Every hour, I shovel out both doors and down the driveway, thinking they should be back from the cemetery by now. They must be cold out in that open field, lifting the casket through deep snow, searching for the grave the pastor dug.
So many people I see shoveling their own walks could have set aside old gripes and helped clear roads, carry Doris through the snow, lay her to rest.
I don’t get it, the loathing one neighbor can have for another. The same storm bears down on us all, and for days or weeks we will be trapped with whatever electricity and provisions we have at hand. Certainly, we are capable of understanding each other. It’s as if we refuse our most natural instinct.
We have forgotten what we have in common. We’ve forgotten when we walked to school together, when we picked up trash from the same storm. All of us have worked since we were children, on ranches, at the elevator or grocery store. In summers, the fishermen of our families likely kept jars of worms in the fridge. Go into any of our homes and I bet you’ll find a Charlie Russell painting and a Louis L’Amour novel. Walk outside and we hear the same cattle, feel the same wind. How strange that we find ourselves at odds with people so similar to ourselves that someone from another town could not tell us apart. Don’t we all just want simple things from this life—a use for our talents and passions, a chance at love, an old wound healed, someone to hold after a hard day?
I feel the handle of the shovel in my gloves again. The sky begins to dim until I see only gray and white. But what is that smear of color? I set the shovel against the porch rail and look again. There are Pete’s flashing lights turning from the highway, the wheels grinding through the buried streets. My knees nearly buckle in relief.
His truck stops in front of our house, and Pop struggles out the door and up the walk, wet and exhausted. I hurry to lend him my arm.
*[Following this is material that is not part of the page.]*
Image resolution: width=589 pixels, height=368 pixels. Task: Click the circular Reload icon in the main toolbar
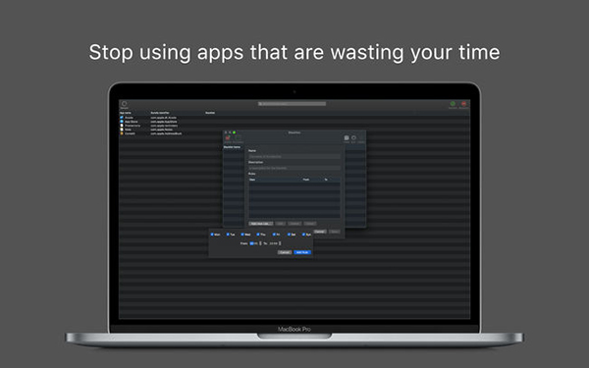click(x=125, y=104)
“I’ll help you inside,” I say.
His blue lips are too frozen for him to speak.
I fetch towels, a blanket, help remove the outer layers. After I serve him soup and buttered toast, I watch from behind the storm door, as Pete’s truck idles outside of Doris’s house, strobes flashing. Then a silhouette of Robert, blurred by snow, returns to the white Ford carrying, what, something large, and gets back inside. They are moving again. My mind churns in place, like the truck’s wheels, until I understand. He was carrying luggage.
“Pop!”
I open the storm door, snow dotting my face.
“Pete and Robert understood they had to leave tonight or they wouldn’t get out,” he says. “Pete will drive Robert to the airport as soon as it’s open again.”
“Pop,” I whisper. “What did you do?”
It is the slowest leaving, blue and red lighting up the snow, the house, the snow, the house as Pete’s white Ford edges away with Robert in it. I grab for my heart and stand shivering at the open door.
From behind, I feel my father’s hands, one on each shoulder, his grip firm. He’s done this. My father, with Pete’s help. Snow sprays our oriental carpet. The radiator clicks on again, my father’s breath too close, and a fury boils inside, rising through my gut toward my shoulders. I shrug hard.
“Get away from me,” I shout. “Call them back. Call them back right now!”
I run down the snowy steps, run to the end of the walk, shaking, not wanting to let Pete’s truck out of my sight. Blue and red lights up the highway and then any sign of those lights is gone. I look at my house as if I don’t know it. My footprints have already filled with snow. I look again to the barren highway and wonder if I will see Robert again, my world silent except for wind hurling snow. It is as if white sheets drape across the roads, across every structure, the town bedding down for the rest of winter, and all of us trapped underneath.